[[ DATA FOR PROCESSING, beginning ]]
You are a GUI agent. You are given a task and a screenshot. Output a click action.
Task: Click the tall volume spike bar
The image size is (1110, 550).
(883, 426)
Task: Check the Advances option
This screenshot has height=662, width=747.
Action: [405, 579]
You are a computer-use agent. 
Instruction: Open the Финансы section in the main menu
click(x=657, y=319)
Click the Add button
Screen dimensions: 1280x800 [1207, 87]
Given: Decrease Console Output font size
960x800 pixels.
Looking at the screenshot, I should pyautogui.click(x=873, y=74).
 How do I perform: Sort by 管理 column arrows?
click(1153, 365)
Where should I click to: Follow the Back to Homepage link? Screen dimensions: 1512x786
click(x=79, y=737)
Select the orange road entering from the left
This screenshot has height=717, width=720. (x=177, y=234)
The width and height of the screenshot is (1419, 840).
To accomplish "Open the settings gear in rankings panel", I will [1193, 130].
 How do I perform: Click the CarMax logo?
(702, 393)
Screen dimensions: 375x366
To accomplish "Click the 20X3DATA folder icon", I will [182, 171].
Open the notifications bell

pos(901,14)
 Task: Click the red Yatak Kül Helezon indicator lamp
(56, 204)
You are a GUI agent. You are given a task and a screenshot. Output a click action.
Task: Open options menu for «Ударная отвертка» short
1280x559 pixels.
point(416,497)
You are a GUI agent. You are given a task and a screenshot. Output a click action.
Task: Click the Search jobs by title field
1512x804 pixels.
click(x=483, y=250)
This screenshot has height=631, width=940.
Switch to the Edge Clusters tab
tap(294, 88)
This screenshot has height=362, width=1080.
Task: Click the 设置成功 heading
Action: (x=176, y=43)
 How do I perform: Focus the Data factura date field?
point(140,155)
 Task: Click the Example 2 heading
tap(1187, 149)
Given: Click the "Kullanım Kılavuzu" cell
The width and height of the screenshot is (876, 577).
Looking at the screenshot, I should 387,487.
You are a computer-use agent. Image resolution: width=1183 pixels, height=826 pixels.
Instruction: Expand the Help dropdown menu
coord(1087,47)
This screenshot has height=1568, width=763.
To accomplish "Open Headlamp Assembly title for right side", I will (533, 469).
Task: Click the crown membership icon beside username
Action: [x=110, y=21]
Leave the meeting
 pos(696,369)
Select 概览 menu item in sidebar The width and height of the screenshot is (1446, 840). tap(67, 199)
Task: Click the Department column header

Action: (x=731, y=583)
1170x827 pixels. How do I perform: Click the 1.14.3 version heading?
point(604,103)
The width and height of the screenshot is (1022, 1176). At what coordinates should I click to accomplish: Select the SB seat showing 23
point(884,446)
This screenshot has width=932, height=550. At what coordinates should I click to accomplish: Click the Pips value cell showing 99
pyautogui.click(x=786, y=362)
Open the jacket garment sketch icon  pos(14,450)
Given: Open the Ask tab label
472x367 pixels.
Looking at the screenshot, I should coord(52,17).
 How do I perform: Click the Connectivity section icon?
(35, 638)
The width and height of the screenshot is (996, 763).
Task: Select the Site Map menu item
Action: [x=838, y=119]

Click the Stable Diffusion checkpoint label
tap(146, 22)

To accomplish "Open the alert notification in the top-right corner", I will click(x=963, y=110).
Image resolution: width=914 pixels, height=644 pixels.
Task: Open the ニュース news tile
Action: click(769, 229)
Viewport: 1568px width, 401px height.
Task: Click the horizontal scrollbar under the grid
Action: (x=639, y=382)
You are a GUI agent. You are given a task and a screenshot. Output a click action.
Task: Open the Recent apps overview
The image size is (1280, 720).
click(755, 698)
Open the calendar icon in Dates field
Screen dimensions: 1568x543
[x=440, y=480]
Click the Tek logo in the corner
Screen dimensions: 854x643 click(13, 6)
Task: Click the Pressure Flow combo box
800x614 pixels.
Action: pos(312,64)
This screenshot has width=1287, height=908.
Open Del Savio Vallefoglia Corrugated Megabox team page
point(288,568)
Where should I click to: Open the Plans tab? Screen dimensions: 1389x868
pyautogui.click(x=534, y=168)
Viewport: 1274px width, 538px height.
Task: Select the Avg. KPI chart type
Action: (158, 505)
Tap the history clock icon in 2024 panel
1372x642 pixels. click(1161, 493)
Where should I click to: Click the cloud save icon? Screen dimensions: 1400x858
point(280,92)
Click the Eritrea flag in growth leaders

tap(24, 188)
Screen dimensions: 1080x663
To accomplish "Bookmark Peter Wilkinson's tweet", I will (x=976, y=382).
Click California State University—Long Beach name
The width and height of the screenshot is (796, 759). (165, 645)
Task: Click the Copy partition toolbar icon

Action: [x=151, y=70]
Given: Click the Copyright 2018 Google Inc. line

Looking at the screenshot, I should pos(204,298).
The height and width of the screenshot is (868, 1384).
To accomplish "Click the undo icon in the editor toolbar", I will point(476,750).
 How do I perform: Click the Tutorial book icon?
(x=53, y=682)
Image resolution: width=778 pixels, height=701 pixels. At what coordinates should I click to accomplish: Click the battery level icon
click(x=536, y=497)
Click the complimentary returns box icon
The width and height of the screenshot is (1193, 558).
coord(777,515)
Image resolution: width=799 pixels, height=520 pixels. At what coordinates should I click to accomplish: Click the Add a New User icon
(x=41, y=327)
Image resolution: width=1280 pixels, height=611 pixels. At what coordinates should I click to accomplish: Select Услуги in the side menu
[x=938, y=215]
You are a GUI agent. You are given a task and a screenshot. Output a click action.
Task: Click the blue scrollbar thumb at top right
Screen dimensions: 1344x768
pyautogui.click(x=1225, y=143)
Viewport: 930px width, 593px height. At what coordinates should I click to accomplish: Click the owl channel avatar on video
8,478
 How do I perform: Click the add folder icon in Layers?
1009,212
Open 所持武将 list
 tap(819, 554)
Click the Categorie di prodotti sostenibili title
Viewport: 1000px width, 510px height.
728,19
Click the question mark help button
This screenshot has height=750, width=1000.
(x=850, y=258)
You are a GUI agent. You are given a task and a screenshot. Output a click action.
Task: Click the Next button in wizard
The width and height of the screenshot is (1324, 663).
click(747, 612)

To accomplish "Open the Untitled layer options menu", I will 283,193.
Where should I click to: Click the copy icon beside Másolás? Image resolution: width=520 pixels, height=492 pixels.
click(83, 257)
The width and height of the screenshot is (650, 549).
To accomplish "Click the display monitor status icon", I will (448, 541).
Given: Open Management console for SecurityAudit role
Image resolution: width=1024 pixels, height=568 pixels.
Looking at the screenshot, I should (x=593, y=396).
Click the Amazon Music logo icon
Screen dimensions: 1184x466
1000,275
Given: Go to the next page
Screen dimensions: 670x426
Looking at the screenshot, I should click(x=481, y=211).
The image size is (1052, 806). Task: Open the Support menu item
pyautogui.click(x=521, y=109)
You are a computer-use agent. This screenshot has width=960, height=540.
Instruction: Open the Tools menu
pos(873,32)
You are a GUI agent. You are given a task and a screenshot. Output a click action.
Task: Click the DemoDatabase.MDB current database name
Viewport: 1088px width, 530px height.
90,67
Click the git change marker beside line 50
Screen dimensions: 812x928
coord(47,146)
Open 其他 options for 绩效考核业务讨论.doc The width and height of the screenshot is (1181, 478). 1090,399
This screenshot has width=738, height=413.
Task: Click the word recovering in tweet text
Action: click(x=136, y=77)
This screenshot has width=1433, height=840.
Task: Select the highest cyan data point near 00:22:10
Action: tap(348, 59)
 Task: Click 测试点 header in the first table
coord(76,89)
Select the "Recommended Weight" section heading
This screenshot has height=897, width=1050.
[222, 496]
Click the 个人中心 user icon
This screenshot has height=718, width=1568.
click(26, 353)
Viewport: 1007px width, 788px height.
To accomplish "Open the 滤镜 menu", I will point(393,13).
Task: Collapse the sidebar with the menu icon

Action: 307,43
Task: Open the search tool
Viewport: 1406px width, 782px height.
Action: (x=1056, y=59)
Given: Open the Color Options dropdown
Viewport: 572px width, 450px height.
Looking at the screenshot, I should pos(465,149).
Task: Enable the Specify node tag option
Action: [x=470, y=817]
[[ DATA FOR PROCESSING, end ]]
### WHAT THE EXERCISE ASKS:
What is needed is an exact repetition of the lines from the first line of the records through the line containing "This screenshot has height=1568, width=763.", both ends included, and nothing more.

### RESPONSE AREA:
You are a GUI agent. You are given a task and a screenshot. Output a click action.
Task: Click the tall volume spike bar
The image size is (1110, 550).
(883, 426)
Task: Check the Advances option
This screenshot has height=662, width=747.
Action: [405, 579]
You are a computer-use agent. 
Instruction: Open the Финансы section in the main menu
click(x=657, y=319)
Click the Add button
Screen dimensions: 1280x800 [1207, 87]
Given: Decrease Console Output font size
960x800 pixels.
Looking at the screenshot, I should pyautogui.click(x=873, y=74).
 How do I perform: Sort by 管理 column arrows?
click(1153, 365)
Where should I click to: Follow the Back to Homepage link? Screen dimensions: 1512x786
click(x=79, y=737)
Select the orange road entering from the left
This screenshot has height=717, width=720. (x=177, y=234)
The width and height of the screenshot is (1419, 840).
To accomplish "Open the settings gear in rankings panel", I will [1193, 130].
 How do I perform: Click the CarMax logo?
(702, 393)
Screen dimensions: 375x366
To accomplish "Click the 20X3DATA folder icon", I will [182, 171].
Open the notifications bell

pos(901,14)
 Task: Click the red Yatak Kül Helezon indicator lamp
(56, 204)
You are a GUI agent. You are given a task and a screenshot. Output a click action.
Task: Open options menu for «Ударная отвертка» short
1280x559 pixels.
point(416,497)
You are a GUI agent. You are given a task and a screenshot. Output a click action.
Task: Click the Search jobs by title field
1512x804 pixels.
click(x=483, y=250)
This screenshot has height=631, width=940.
Switch to the Edge Clusters tab
tap(294, 88)
This screenshot has height=362, width=1080.
Task: Click the 设置成功 heading
Action: (x=176, y=43)
 How do I perform: Focus the Data factura date field?
point(140,155)
 Task: Click the Example 2 heading
tap(1187, 149)
Given: Click the "Kullanım Kılavuzu" cell
The width and height of the screenshot is (876, 577).
Looking at the screenshot, I should 387,487.
You are a computer-use agent. Image resolution: width=1183 pixels, height=826 pixels.
Instruction: Expand the Help dropdown menu
coord(1087,47)
This screenshot has height=1568, width=763.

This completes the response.